The tall stone arches of Leicester Cathedral make a stately backdrop for this duet, the daylight through its lofty windows fading over the hour to be replaced by the warm orange glow of stage lighting. The effect is a visible shifting of time, an actual change in the environment. (The downside is that in daylight, the projected film showing the sargassum-strangled sea is faint and hard to see, which is less impactful.)

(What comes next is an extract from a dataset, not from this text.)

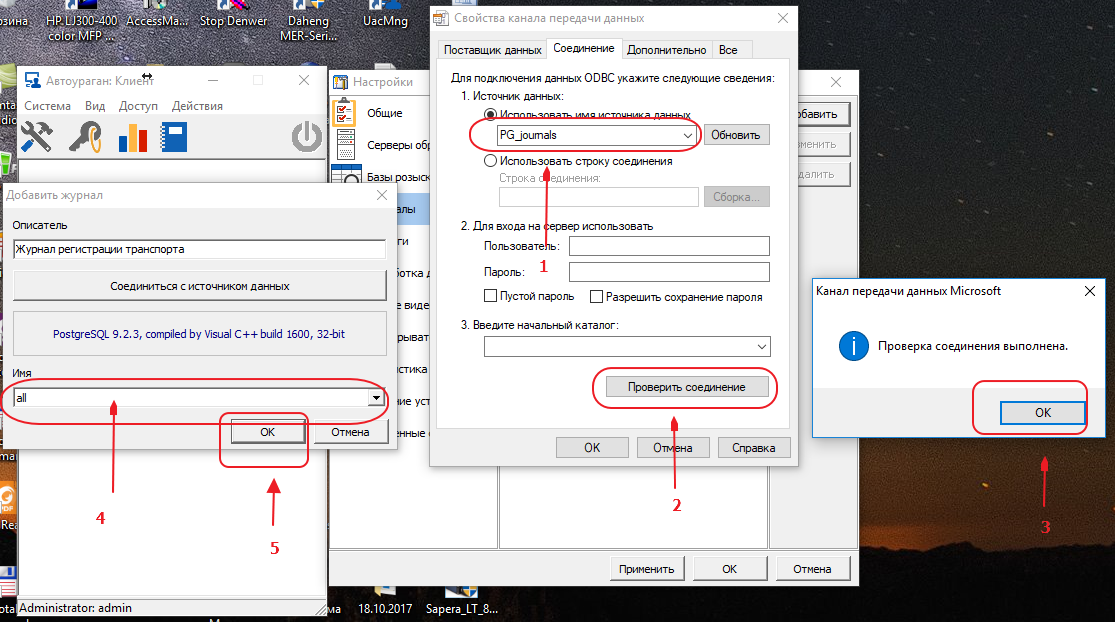The height and width of the screenshot is (622, 1115).
Task: Expand the начальный каталог combo box
Action: (762, 346)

The piece is like a quiet lament for the islanders’ troubles as we hear abstracted words from the local people’s testimony – “headache”, “burn”, “medicine” – while the dancers move with gasping breaths, dancing in gusts, quickly exhausting themselves (or being exhausted by their situation). There’s a sense of urgency and desperation; they raise hands to the sky in what could be a signal for help, although this dance, with its improvisatory feel, is wide open to interpretation.

Moving either in silence, to shimmering music, or to the sound of a crescendo of waves crashing, Deborah Lary and Francis Saint-Albin are fantastic performers. There is conviction and a controlled tension to everything they do – some of the choreography is influenced by the meditative movement practice of qigong. At points there is an intense, hypnotic stillness with, say, just the slightest curling of fingertips, as if they are training the viewer to really pay attention to what’s going on.